Her wealth of experience and knowledge will enable her to be a great partner with our faculty, staff, and administration in continuing to support the delivery and development of the high-quality learning experiences in which our students participate," Harrison said.

Ellis has served as a director of the curriculum and instructional services at the Mount Pleasant Central School District, where she supervised all K-12 curriculum, instruction and assessment, designed and delivered professional development for teachers and administrators and promoted success for all students. She has experience as a director of fine and performing arts, as well as a supervisor of elementary English language arts and social studies at the Harrison Central School District. 

She has also worked as an independent consultant, supporting teachers in the first few years of their careers and providing onsite support in the implementation of New York State arts standards. Prior to her taking on administrative posts, Ellis worked as an elementary school teacher and middle school science teacher.

“The Irvington community has created a clear path for the future with the adoption of a strategic plan targeting rigorous learning opportunities for students, professional learning for educators, and a culture that supports all learners while maintaining high levels of accountability and fiscal responsibility," Ellis said.

Appointed during the Board of Education meeting on Nov. 19, Ellis will step into her role on Monday, Jan. 6.

Bedford Italian teacher garners prestigious notice

Fox Lane High School Italian teacher Raffaella Pirone recently became the first teacher from New York state to receive the national Coccia-Inserra Award for Excellence and Innovation in the Teaching of Italian (K-12).

“This annual prestigious recognition of outstanding and creative teaching is funded by Coccia Foundation and the Inserra families under the auspices of the Coccia Institute,” said Mary Ann Re, director of the Coccia Institute for the Italian Experience in America at Montclair State University. 

“The candidates are evaluated and the recipient selected by a distinguished panel of judges in Italian language pedagogy from across the country, as well as in Italy.
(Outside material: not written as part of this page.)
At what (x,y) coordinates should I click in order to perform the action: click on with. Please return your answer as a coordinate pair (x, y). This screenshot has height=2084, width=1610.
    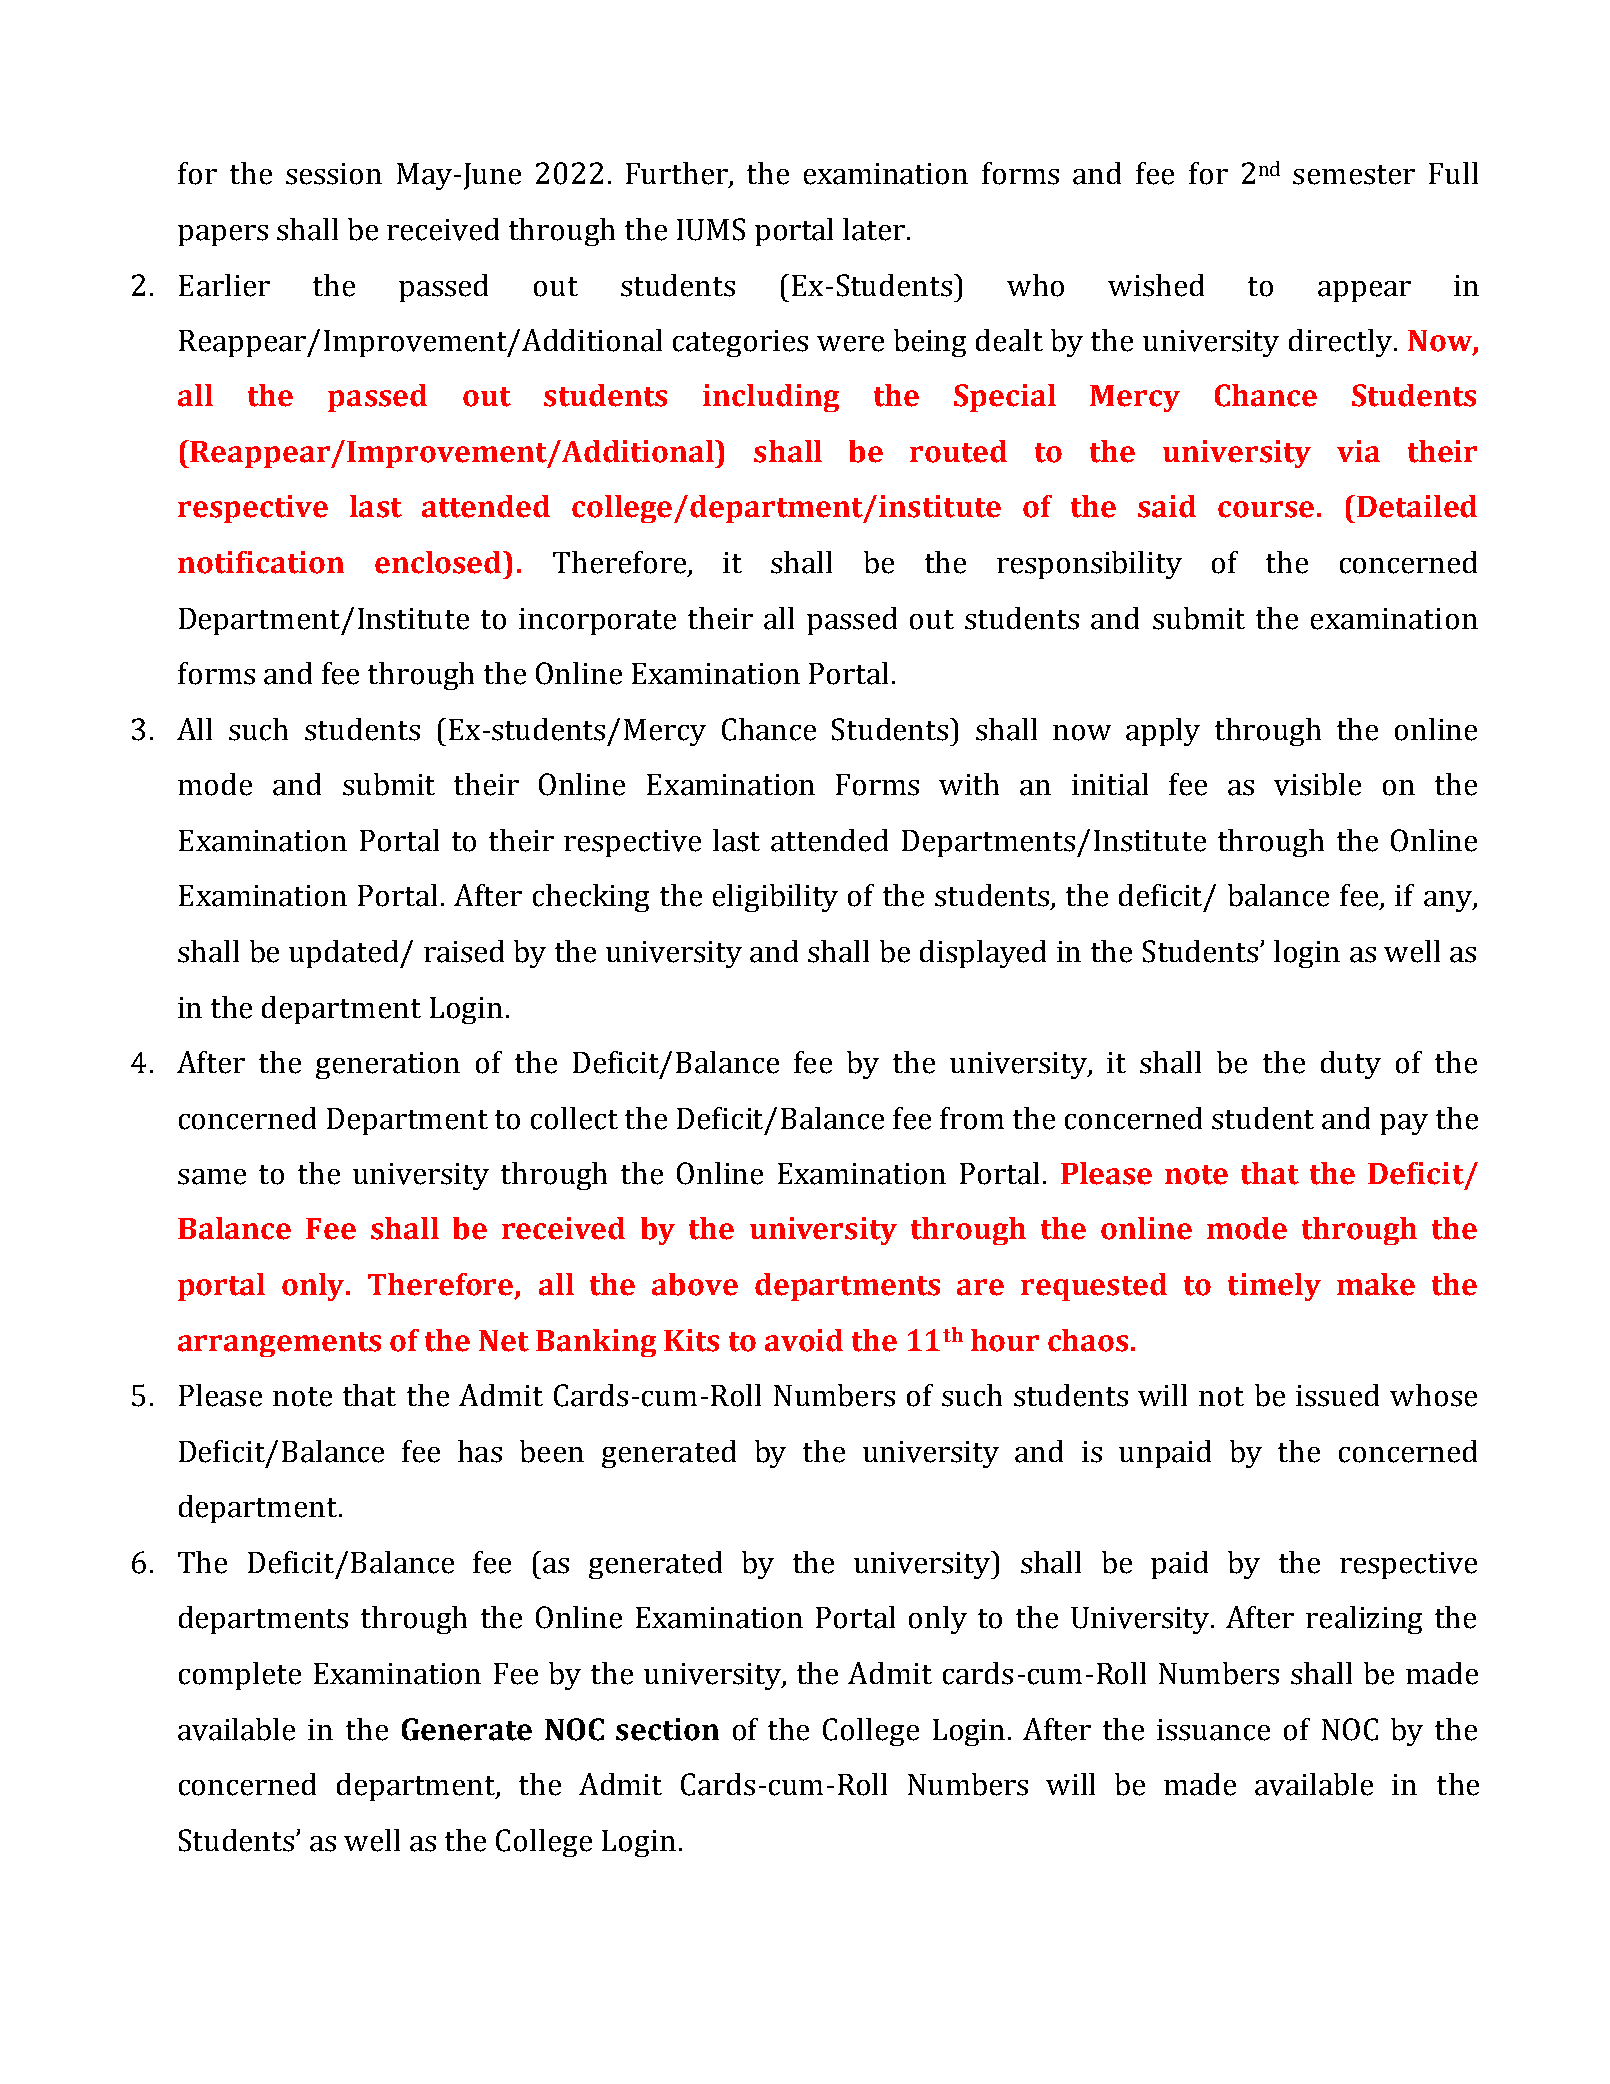
    Looking at the image, I should click on (969, 784).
Brava, Raffaella, and the excellent administration that supports you! The competition was formidable.”

Pirone accepted the award in October at the annual Teaching Italian Symposium-Workshops organized by the Coccia Institute and the Italian faculty of Montclair State University’s Department of Modern Languages and Literatures. Fox Lane High School’s World Language Coordinator Magaly Reluzco accompanied Pirone to the event.

“There were so many eligible people, for her to be the one person selected was pretty awesome,” Reluzco said of Pirone’s honor. “It was very cool to see one of our teachers get up there.”

In addition to the recognition of her teaching prowess, Pirone was awarded $5,000. Half is to be spent on her professional development at an accredited institution, while the remaining $2,500 is to be used for enrichment activities for students of Italian.

The award came as a surprise to Pirone, who was considered for it in the past. After the Institute encouraged her to apply again, Pirone added more supporting material to the extensive application, which included video, lesson plans and letters of recommendation.

“I’m very honored,” Pirone said. “It just takes the initiative to try. I’ve been going to this Symposium for at least ten years now. Every year, I see a teacher win and I thought, ‘I’m going to try. Why not?’”

“To be the first honoree from New York state is a truly incredible accomplishment that speaks to her passion and commitment to bringing the beauty of the Italian language to our students,” said Fox Lane High School Principal Brett Miller. 

Pirone, who is from Rome, has always wanted to be a teacher. Pirone’s emphasis on Italian culture in her classes was one of the strengths identified by the judges selecting her for the award. She plans to use much of the award money to continue that emphasis.

"In Italy, I studied to become a Latin and Ancient Greek teacher. I planned to stay in Italy and work in a high school,” Pirone said. “When I moved to the United States, I taught Latin for a little while, but living here and being a teacher and Italian, it makes more sense to teach Italian. I feel like I can share my culture, too.”